• [Activity list]
1 – Reproduce the Maui research park text below from "The park has" to "it - easily.".
2 – Answer these questions from the Maui research park text below:
(a) How far above the research park are the Air Force telescopes on the rim of Haleakala Crater?
(b) Which university manages the computer?
(c) In what year did the park open?

• [Text shown]
The park has a powerful magnet: One of the 10 largest computers in the world. It can process billions of bits of information a second. It creates images for space research primarily but "Toy Story," the first all-computer-produced movie, could have been processed by it - easily.
The computer's operator, the Maui High Performance Computer Center (MHPCC), is the prime tenant at the research park. It's there because 10,000 feet above it on the chilly rim of Haleakala Crater the Air Force has a growing array of telescopes. They can track space objects as small as a softball moving at 17,000 mph and 300 miles out.
Among many other things, MHPCC's processing of their data helps spacecraft avoid other orbiting objects.
The Defense Department funded the supercomputer but allows its spare capacity to be leased for educational and commercial purposes. Lessees have clients in 36 states and 17 foreign countries.
A selling problem for the park is that you don't have to come there to use the supercomputer. Fiber-optic cable permits access from almost anywhere. But there are increasing numbers of conferences there and it has stimulated high-tech growth on Maui. The computer is managed by the University of New Mexico on a cooperative contract with the Air Force's Phillips Laboratory. The University of Hawaii lost out on the MHPCC bid.
Opened in 1992, the park now has three major tenants - the computer center, a state of Hawaii high-tech development office, and a center for private clients called Premier Place. A fourth building will be started this year. Two more are scheduled.
Prominent Maui civic boosters own and operate the park. They include Mike Lyons of the county's economic development board, Peter Baldwin of Haleakala Ranch, Steve Goodfellow of Pacific Rim Properties, Paul Meyer of Maui Land & Pineapple, and Pundy Yokouchi of Valley Isle Properties. They seek to prosper by helping Maui prosper. Senator Inouye guided the computer funding through Congress.

• [Data records]
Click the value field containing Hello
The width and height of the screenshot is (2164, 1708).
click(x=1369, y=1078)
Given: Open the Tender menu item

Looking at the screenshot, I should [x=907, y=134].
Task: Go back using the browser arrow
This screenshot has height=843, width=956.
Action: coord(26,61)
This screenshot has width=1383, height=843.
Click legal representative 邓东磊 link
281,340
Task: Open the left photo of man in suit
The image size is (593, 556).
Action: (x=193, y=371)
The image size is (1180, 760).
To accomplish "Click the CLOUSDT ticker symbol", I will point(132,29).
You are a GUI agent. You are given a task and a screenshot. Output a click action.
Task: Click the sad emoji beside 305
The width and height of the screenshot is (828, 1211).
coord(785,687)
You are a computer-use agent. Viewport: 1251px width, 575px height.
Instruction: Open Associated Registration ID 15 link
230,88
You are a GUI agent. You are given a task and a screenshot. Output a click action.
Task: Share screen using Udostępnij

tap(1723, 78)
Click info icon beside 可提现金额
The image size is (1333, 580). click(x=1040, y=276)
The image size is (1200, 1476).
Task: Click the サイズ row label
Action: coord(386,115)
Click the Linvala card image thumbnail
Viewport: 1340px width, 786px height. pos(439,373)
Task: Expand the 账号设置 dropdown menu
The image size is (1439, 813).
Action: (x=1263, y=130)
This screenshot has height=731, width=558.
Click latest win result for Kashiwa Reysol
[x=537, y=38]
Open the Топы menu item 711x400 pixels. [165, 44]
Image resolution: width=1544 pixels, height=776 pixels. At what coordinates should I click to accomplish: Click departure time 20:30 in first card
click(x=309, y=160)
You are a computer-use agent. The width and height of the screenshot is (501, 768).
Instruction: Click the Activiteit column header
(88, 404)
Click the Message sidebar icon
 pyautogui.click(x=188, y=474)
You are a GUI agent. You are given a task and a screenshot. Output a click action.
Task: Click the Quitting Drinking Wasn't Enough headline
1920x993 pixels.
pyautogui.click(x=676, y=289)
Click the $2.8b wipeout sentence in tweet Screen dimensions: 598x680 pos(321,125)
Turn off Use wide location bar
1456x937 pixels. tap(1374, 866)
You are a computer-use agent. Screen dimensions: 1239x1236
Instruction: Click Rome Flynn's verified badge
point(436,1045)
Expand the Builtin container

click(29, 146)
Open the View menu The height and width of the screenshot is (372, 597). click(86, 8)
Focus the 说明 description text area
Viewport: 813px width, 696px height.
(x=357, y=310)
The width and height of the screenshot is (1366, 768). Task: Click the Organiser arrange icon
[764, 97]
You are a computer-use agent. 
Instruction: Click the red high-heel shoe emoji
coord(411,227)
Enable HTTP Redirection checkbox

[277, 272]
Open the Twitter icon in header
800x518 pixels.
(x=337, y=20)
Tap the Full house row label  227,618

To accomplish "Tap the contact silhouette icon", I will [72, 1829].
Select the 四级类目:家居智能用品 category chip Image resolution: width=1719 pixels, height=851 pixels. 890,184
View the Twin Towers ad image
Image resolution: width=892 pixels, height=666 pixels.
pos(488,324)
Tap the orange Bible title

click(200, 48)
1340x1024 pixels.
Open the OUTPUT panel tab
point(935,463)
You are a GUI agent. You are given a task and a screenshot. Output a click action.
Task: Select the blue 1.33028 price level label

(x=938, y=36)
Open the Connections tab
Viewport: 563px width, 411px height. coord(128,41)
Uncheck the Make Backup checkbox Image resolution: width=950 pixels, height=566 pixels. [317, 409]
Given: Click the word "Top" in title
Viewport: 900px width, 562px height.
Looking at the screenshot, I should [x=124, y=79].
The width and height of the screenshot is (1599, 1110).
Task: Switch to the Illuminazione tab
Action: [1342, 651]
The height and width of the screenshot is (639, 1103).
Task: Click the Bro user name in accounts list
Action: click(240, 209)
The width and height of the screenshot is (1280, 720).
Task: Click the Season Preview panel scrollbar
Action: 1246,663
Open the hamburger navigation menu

• [Solutions in order]
1 –
The park has a powerful magnet: One of the 10 largest computers in the world. It can process billions of bits of information a second. It creates images for space research primarily but "Toy Story," the first all-computer-produced movie, could have been processed by it - easily.

2 –
(a) 10,000 feet
(b) The University of New Mexico
(c) 1992